Governor Evers on Tuesday said that the State is collecting far more taxes than expected, enough that he proposes to cut taxes by 10 percent for what he calls “working families”, restore the Homestead Tax Credit to help seniors on fixed incomes, expand property tax relief for veterans with disabilities, eliminate the minimum markup law on gasoline, cap the copay cost of insulin, and create a Caregiver Tax Credit, as well as expand the Child and Dependent Care Credit. All that would cost $600 million of a projected $3.8 billion revenue surplus. But Senate Majority Leader Devin LeMahieu of Oostburg, along with fellow Republican Assembly Speaker Robin Vos, begs to differ with those proposals.
Responding to the Governor’s announcement, LeMahieu called the proposal the result of an “election-year conversion on taxes”, pointing to Evers’ push to first raise taxes by $1 billion in his budget, and that now wants to cut them as the political winds change. LeMahieu continued that “If the governor is serious about providing financial relief to Wisconsinites, he could fund it immediately using federal ARPA dollars.
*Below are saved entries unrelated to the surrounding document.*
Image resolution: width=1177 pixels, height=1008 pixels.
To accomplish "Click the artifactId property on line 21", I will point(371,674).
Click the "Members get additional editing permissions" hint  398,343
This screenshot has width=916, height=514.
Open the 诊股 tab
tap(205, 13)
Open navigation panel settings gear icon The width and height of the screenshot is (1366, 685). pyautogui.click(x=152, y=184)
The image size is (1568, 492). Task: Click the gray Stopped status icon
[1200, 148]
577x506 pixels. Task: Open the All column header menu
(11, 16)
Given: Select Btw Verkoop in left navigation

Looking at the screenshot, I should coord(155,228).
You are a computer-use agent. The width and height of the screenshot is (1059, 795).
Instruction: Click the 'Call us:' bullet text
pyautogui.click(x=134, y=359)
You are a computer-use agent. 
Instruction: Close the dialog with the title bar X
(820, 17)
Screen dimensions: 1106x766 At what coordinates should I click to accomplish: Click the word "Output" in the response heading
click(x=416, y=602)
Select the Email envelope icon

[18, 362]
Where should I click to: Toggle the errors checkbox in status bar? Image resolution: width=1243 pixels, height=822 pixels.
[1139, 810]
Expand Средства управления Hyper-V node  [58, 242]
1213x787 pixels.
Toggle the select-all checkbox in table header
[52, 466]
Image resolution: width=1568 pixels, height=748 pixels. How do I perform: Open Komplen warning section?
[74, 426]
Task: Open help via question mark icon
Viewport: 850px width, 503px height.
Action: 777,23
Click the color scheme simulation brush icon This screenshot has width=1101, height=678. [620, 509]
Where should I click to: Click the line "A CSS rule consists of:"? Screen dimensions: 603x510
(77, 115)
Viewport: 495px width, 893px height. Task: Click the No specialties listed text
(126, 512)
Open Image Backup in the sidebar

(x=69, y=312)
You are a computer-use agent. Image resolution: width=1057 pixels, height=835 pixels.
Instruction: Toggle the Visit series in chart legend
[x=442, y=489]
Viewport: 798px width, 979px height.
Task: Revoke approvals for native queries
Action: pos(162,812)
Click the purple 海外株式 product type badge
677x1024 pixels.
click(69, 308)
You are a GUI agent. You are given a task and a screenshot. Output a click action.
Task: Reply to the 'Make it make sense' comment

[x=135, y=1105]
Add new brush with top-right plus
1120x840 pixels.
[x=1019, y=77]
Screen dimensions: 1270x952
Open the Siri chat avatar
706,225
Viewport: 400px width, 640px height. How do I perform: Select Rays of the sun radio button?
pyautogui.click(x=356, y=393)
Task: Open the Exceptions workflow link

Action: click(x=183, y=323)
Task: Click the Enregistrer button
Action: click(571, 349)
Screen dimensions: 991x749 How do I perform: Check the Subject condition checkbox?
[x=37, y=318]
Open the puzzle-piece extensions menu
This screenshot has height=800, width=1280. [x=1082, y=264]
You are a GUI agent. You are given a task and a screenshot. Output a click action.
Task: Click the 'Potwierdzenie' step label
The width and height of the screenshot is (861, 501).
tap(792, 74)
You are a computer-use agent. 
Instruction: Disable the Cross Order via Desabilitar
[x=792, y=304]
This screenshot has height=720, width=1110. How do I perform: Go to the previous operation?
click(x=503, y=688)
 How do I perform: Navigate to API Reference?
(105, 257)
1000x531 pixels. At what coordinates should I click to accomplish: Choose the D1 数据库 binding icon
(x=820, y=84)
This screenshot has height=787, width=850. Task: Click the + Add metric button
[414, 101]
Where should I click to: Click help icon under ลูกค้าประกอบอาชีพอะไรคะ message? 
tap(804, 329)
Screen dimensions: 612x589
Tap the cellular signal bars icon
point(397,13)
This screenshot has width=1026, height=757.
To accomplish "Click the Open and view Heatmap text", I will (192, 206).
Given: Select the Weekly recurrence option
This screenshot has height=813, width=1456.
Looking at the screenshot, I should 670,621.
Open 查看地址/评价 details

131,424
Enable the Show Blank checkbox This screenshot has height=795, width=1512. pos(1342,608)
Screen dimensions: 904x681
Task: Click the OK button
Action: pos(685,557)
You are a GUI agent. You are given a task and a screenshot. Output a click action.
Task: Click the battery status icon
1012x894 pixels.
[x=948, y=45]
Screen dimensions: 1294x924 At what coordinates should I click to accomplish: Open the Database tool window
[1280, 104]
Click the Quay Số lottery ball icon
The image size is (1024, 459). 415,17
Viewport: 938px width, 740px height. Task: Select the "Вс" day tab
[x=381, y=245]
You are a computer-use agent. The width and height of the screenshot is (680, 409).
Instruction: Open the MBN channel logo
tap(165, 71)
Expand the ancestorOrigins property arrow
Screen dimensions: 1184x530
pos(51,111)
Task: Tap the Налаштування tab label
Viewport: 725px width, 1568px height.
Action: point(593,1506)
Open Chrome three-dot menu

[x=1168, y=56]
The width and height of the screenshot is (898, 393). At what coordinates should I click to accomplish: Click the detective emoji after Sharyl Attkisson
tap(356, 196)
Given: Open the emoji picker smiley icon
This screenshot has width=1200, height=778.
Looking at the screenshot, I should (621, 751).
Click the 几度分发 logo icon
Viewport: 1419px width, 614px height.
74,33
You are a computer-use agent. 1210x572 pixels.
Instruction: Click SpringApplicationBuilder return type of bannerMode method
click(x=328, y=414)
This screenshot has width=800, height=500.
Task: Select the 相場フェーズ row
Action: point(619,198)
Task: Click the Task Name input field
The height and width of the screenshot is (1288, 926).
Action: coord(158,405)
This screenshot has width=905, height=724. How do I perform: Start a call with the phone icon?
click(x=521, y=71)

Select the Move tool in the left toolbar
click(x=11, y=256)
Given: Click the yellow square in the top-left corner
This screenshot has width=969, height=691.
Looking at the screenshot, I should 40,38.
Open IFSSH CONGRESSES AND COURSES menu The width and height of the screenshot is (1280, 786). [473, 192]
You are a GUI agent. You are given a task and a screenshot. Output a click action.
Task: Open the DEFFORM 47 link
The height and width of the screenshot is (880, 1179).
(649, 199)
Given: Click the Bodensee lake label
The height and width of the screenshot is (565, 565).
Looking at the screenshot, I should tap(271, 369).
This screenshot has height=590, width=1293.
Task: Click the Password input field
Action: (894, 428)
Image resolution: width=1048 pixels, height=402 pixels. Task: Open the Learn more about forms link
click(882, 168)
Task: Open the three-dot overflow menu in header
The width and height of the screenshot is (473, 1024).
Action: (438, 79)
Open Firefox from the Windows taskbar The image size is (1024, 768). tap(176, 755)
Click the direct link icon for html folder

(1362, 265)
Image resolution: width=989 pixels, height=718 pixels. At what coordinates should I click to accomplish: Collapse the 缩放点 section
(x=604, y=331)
Instead, he’s using a state taxpayer surplus to create political division.
The Legislative Audit Bureau reports that Governor Evers still has sole discretion over $2.2 billion in unspent ARPA funds and $86 million in unspent CARES Act funds. Speaker Robin Vos said that if the projected surplus materializes, then he’d propose cutting taxes for everyone, and not, quote: “pick winners and losers like Tony Evers does with this vote-buying ploy.”
The Wisconsin Department of Revenue is expected to detail the projected surplus in the next few days.